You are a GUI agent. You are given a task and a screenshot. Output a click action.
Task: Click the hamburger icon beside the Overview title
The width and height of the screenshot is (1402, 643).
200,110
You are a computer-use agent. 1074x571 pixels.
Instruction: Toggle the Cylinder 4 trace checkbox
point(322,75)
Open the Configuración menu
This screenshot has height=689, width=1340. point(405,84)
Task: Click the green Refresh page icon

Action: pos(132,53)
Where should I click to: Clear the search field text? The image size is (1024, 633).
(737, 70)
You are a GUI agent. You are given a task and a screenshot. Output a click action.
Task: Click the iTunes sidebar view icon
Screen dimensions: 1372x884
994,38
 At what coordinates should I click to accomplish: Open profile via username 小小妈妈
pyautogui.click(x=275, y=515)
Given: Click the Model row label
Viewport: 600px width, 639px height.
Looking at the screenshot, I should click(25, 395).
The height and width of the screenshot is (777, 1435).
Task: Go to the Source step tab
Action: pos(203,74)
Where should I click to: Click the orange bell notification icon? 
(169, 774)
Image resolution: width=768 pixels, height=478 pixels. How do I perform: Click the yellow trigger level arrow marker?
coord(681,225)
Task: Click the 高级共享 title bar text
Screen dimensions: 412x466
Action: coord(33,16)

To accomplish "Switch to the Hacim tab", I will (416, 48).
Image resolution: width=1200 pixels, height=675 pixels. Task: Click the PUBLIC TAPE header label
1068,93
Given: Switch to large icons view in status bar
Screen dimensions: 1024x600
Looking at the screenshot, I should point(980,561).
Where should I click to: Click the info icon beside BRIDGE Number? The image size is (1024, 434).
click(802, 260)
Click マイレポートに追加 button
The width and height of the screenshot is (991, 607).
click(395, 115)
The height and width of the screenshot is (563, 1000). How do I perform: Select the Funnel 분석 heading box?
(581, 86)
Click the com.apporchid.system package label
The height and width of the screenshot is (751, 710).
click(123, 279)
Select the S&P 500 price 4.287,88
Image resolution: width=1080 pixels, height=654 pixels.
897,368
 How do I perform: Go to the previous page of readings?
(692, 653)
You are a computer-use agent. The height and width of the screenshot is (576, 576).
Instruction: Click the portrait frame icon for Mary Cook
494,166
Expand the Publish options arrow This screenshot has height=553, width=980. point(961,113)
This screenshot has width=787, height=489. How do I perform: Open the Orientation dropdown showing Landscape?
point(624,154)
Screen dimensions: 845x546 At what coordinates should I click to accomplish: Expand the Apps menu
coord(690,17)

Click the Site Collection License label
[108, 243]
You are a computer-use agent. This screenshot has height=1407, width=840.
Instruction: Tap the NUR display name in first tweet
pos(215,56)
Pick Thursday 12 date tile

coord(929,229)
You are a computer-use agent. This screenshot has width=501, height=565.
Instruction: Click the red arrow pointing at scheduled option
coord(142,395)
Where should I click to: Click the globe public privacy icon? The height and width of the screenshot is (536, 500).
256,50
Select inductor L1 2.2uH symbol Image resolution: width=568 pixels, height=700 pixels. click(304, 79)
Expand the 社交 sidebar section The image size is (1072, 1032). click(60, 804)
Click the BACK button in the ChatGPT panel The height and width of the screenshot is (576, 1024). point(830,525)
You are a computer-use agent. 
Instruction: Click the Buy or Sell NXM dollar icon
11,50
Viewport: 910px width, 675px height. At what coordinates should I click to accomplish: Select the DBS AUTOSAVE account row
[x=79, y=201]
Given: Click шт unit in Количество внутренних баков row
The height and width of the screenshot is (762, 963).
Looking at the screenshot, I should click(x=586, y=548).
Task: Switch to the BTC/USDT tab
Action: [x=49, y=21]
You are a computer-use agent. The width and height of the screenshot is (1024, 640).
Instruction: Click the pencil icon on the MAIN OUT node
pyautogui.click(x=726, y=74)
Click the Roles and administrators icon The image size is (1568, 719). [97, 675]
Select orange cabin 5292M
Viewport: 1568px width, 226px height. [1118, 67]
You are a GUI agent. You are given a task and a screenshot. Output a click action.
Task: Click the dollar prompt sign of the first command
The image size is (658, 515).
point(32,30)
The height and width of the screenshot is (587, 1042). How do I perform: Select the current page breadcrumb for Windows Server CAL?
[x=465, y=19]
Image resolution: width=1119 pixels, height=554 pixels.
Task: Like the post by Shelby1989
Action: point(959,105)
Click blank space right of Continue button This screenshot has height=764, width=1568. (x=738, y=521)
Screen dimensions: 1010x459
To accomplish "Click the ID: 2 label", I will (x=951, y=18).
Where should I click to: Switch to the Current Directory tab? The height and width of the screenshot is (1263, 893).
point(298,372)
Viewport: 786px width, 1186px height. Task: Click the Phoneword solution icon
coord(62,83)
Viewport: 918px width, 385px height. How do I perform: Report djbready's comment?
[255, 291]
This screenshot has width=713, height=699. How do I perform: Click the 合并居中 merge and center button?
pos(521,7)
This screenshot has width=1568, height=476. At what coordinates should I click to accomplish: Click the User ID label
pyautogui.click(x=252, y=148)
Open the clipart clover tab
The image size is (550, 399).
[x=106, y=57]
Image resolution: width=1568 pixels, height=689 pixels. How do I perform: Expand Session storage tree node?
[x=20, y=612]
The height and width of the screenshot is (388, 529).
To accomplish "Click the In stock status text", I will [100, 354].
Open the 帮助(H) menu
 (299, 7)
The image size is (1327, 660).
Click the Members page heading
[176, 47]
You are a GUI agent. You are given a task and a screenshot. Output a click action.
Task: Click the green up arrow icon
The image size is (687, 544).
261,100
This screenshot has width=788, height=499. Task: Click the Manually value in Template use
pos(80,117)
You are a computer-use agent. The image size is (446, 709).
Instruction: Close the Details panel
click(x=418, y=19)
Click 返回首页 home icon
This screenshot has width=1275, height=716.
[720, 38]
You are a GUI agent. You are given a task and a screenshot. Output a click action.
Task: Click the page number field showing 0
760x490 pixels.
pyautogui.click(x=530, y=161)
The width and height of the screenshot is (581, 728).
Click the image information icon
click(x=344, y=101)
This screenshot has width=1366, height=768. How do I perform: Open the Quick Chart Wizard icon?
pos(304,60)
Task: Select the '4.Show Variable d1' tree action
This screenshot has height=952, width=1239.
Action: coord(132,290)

> What this task involves:
Your answer should consist of all lines above that include the string "title".

> Written solution:
Task: Click the hamburger icon beside the Overview title
Task: Click the 高级共享 title bar text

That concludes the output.